Sin mediar palabra Orlando la besó. Sus labios se abrieron involuntariamente dejando pasar la lengua del hombre e impregnado su boca del amargo sabor de la cerveza. Paralizada por el terror, sintió como la mano de Orlando se deslizaba por su cuerpo tanteando sus pechos y desapareciendo entre sus piernas. Su mente gritaba exhortándola a defenderse, pero su cuerpo deseaba aquel contacto abrumador. Sin ser consciente de lo que hacía, Bris separó ligeramente las piernas dejando que él acariciase su pubis.

—Tranquila, yo te protegeré. Conmigo nadie te hará daño. —dijo él deshaciendo el beso y susurrando a su oído— Y te garantizo que jamás habrás sentido un placer semejante.
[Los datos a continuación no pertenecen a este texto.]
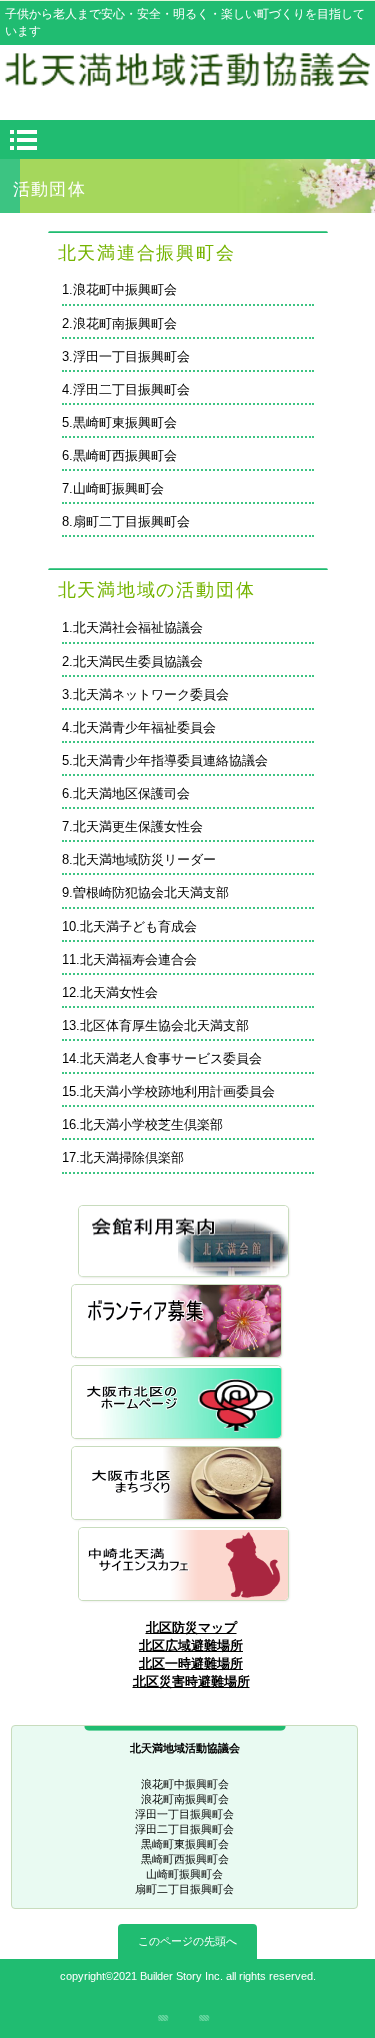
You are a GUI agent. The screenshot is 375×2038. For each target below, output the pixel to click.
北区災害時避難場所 (191, 1681)
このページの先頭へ (187, 1941)
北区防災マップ (191, 1627)
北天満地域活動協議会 (188, 79)
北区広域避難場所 (191, 1645)
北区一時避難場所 (191, 1663)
A pesar de estar protegidas por las bragas y los pantis, los dedos de Orlando dieron rápidamente con sus zonas más sensibles estimulándolas. El placer irradiaba en oleadas desde su bajo vientre, inundando todas sus terminaciones nerviosas hasta el punto de que no pudo evitar soltar un gemido. Con la respiración agitada bajó la cabeza y se agarró a los hombros de aquel desconocido que la estaba manipulando como una muñeca y cerró los ojos solo concentrada en disfrutar de aquellas sensaciones que siempre pensó vedadas para ella.
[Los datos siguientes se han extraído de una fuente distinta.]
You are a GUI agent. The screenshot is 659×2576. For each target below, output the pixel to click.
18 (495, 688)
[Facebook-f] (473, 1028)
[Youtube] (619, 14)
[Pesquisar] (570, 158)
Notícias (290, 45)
—Soy exigente, pero si confías en mí te garantizo que nunca sentirás nada ni remotamente parecido a lo que experimentarás conmigo. —continuó el mientras le acariciaba el cabello con la mano libre.

Bris estaba totalmente a merced de aquel hombre. Incapaz de resistirse se limitaba a abrir la boca para coger intensas bocanadas de aire que luego expulsaba en forma de quedos gemidos. Su cerebro seguía gritando y enviándole imágenes de aquella aciagas noches con su primo, pero su cuerpo se había rebelado finalmente ante tanta soledad. A pesar de que ella no había sido consciente, ansiaba los brazos protectores y las caricias de un hombre con desesperación.
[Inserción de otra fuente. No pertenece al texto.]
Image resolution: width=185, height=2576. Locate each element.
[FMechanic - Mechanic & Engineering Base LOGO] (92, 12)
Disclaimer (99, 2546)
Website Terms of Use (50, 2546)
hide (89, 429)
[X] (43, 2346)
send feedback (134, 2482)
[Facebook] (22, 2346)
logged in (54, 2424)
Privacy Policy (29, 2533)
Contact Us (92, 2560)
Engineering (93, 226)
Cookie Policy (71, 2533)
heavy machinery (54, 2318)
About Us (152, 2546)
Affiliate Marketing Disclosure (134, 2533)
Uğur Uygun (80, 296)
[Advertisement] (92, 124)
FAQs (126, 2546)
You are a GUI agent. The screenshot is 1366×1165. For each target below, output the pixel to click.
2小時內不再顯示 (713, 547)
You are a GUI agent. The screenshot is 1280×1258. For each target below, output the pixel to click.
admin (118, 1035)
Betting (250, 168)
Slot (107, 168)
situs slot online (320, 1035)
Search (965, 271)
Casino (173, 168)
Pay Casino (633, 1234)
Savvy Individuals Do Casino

Finalmente abrió los ojos y se dio cuenta de donde estaba y lo que estaba haciendo y apartó a Orlando con suavidad. Al contrario de lo que esperaba, el no insistió. No la acorraló contra el árbol para seguir magreándola o incluso para follarla, simplemente le dio un nuevo beso, largo y tierno, sin apresuramientos ni violencia y se retiró un paso dándole espacio. No parecía ni ansioso ni confuso, solo la observaba.

—Te espero mañana cuando termines de trabajar. —dijo tendiéndole una tarjeta con su nombre y dirección— Si no te interesa puedes estar tranquila, no te volveré a molestar.

A continuación le acarició la mejilla y la dejó allí, apoyada en el árbol excitada y confusa con la tarjeta de él en la mano y la falda del uniforme aun arremangada en torno a su cintura. Poco a poco los zapatos mordiendo la piel de sus pies y la áspera corteza del árbol clavándose en su espalda, le fueron devolviendo a la realidad. La luna llena había aparecido desde detrás de un campanario  iluminando el parque y deslumbrándola. Cuando volvió la vista Orlando había desaparecido.

Renqueando y con la cabeza hecha un lío volvió a casa. Estaba tan cansada que se fue directamente a la cama.